La tournée provinciale du Directeur de Cabinet du Président de la République Brice Laccruche Alihanga, s’est poursuivit la semaine dernière avec les étapes de Cocobeach, de Kango et de Ntoum, avant celles de Libreville Owendo et Akanda, dans la province de l’Estuaire. Les populations des villes parcourues par le DCPR ont en commun le problème de la route.

Le Directeur de Cabinet du Président de la République, Brice Laccruche Alihanga a poursuivit sa tournée entamée depuis plusieurs semaines déjà à travers les neuf provinces du Gabon. Après Cocobeach, le 25 septembre dernier, le tour est revenu aux communes de Kango et de Ntoum de faire de même le 26 septembre dernier. Ces villes de la province de l’Estuaire ont tenu à marquer d’une emprunte indélébile le passage du messager d’Ali Bongo Ondimba.
A Cocobeach, malgré l’état dégradante de la route, Michel Menga m’Essone, premier responsable politique de la contrée, a tenu à marquer se son sceau, le passage du DCPR dans sa contrée. Pour ce faire, l’Homme de Cocobeach n’a pas ménagé ses efforts pour la réussite de l’évènement. Elles sont venues de tous les villages qui font le département de la Noya et de la commune de Cocobeach.

A Kango, la donne a été la même, le premier responsable politique de cette commune, Christian Menvie m’Obame a fait des pieds et des mains pour réserver un accueil chaleureux au messager du Président de la République, Ali Bongo Ondimba. C’est le premier magistrat de la ville, Martine Oyane Ovone qui a remis les clés de la cité au Directeur de Cabinet du Président de la République, en lui décernant le titre de citoyen d’honneur de Kango. Pour le maire de la commune de Kango, la ville dont elle est la première magistrat est « un véritable brassage culturel exemplaire mettant en osmose un dialogue réussi entre les différents peuples du Gabon ».

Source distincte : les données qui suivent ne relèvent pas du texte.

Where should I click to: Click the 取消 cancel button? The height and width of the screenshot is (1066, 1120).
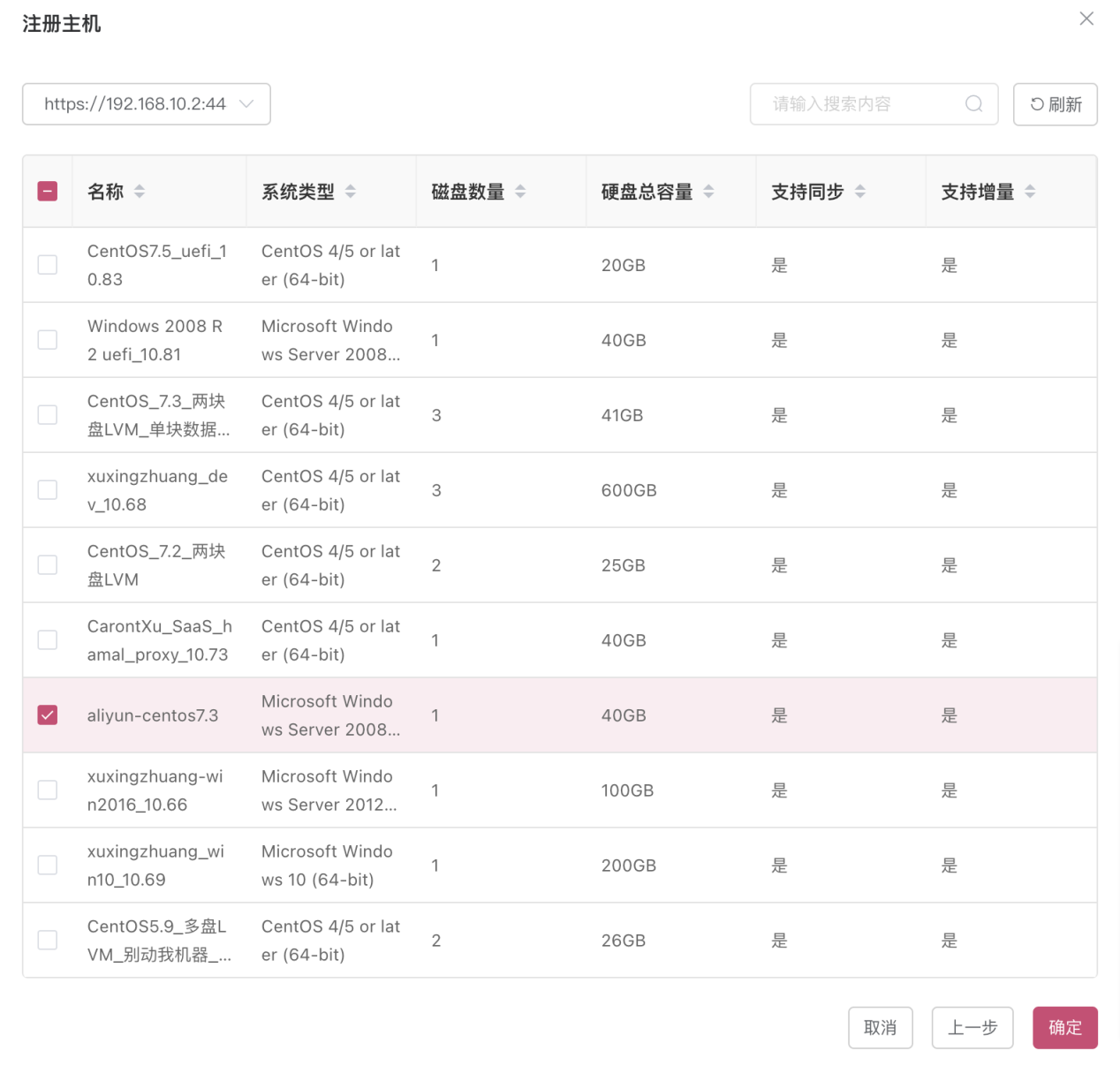click(880, 1027)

Le contenu du message : ‘’L’appel à l’unité’’

Le messager d’Ali Bongo, comme partout où il est passé, a appelé à l’unité pour le développement du pays, en général et de l’Estuaire, en particulier. « Vous avez le plus beau département, mais en même temps quand on voit l’état de la route, on n’est déçu. Ce n’est pas acceptable. On dit un seul doigt ne peut pas laver le visage. Ce qui nous a tués, c’est la division…. On arrête la division et on travaille  » lancera-t-il aux populations qui ont apprécié le message à sa juste valeur.

Après Cocobeach, Kango, le tour est revenu à Ntoum. Là-bas aussi, l’accueil a été remarquable et la mobilisation aussi. Brice Laccruche Alihanga, a été impressionné par cette forte mobilisation des Ntoumois. Julien Nkoghe Bekale, pour sa part, a salué cette mobilisation et a appelé les uns et les autres à l’unité.

Mais après cette première étape de la tournée, dans la province de l’Estuaire, du DCPR, une question subsiste tout de même sur toutes les lèvres des Esturiens, à savoir : et après. Oui et après ? Cette question revient régulièrement après les différentes étapes du Directeur de Cabinet du Président de la République. L’Estuaire est la première province du Gabon et abrite la capitale politique du pays, mais de par cette position, elle accuse un déficit criard sur le plan des infrastructures routières. Du Pk 27 à Nsilé, en passant par Ntoum-Cocobeach, sans omettre Ntoum-Donguila et autres Nkoltang- Plaine Ayeme ainsi que Pk9-Bambouchine, la situation est la même : le manque de routes. D’où la question posée. Car, après cette tournée d’inspection, les Esturiens attendent eux, aussi, comme partout ailleurs, les retombées de la tournée du DCPR qui, le moment venu, devrait rendre compte à qui de droit pour que l’Estuaire est ses routes dégradées ne soient plus qu’un mauvais souvenir.